Using the infrared satellite AKARI, a Japanese research team has detected the existence of water in the form of hydrated minerals in some asteroids for the first time. This discovery will contribute to our understanding of the distribution of water in our solar system, the evolution of asteroids, and the origin of water on Earth.
The findings were made by the team led by the Project Assistant Professor Fumihiko Usui (Graduate School of Science, Kobe University), the Associate Senior Researcher Sunao Hasegawa, the Aerospace Project Research Associate Takafumi Ootsubo (Institute of Space and Astronautical Science, Japan Aerospace Exploration Agency), and Professor Emeritus Takashi Onaka (Graduate School of Science, University of Tokyo). The results were published on December 17 in the online Advanced Access edition of Publications of the Astronomical Society of Japan.
Our Earth is an aqua-planet and is the only planet in our solar system where the presence of water on the planet surface has been confirmed. We are, however, not yet sure how our Earth acquired water. Recent studies have shown that other celestial bodies in our solar system have, or used to have, water in some form. Asteroids are considered to be one of the candidates that brought water to Earth.
Note that the liquid water is not flowing on the surface of asteroids, but water is retained in asteroids as hydrated minerals, which were produced by chemical reactions of water and anhydrous rocks that occurred inside the asteroids, that is, aqueous alteration. Hydrated minerals are stable even above the sublimation temperature of water ice. Thus, by looking for hydrated minerals, we can investigate whether asteroids have water.
Infrared wavelengths contain characteristic spectral features of various substances, such as molecules, ice, and minerals, which cannot be observed at visible wavelengths. Therefore, it is indispensable to see at infrared wavelengths for the study of solar system objects.
Hydrated minerals exhibit diagnostic absorption features at around 2.7 micrometers. The absorption of water vapor and carbon dioxide in the terrestrial atmosphere prevents us from observing this wavelength with ground-based telescopes.
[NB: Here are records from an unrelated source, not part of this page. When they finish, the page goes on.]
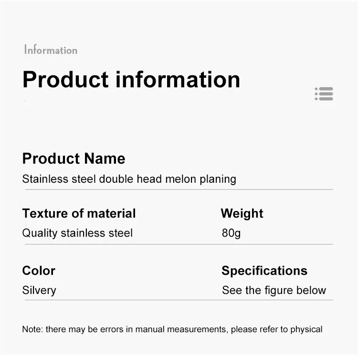The image size is (358, 355).
Task: Click the small gray "Information" heading
Action: [51, 50]
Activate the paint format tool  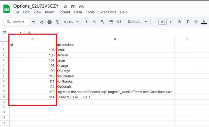57,22
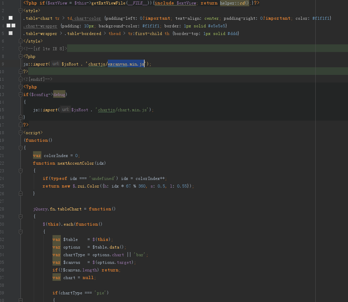Fold the IE 8 conditional comment
The height and width of the screenshot is (302, 348).
[x=21, y=49]
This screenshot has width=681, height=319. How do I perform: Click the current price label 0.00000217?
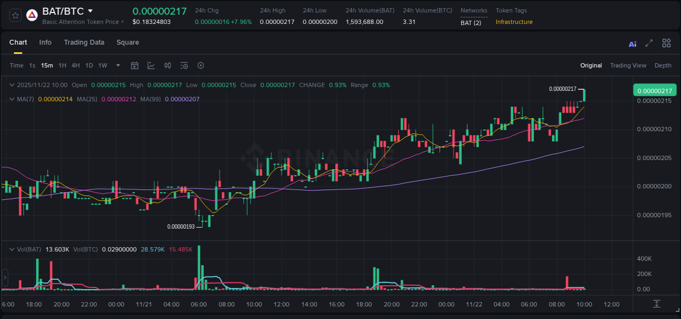[654, 89]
It is necessary to make observations from outside of the atmosphere, that is, in space. However, observations with space-borne telescopes have been scarce; the Infrared Space Observatory (ISO), launched in 1995, did not have a sufficient sensitivity to make spectroscopy of faint asteroids and the Spitzer Space Telescope, launched in 2003, did not have coverage of this wavelength range. For this reason, it has not fully been understood how much water is contained in asteroids.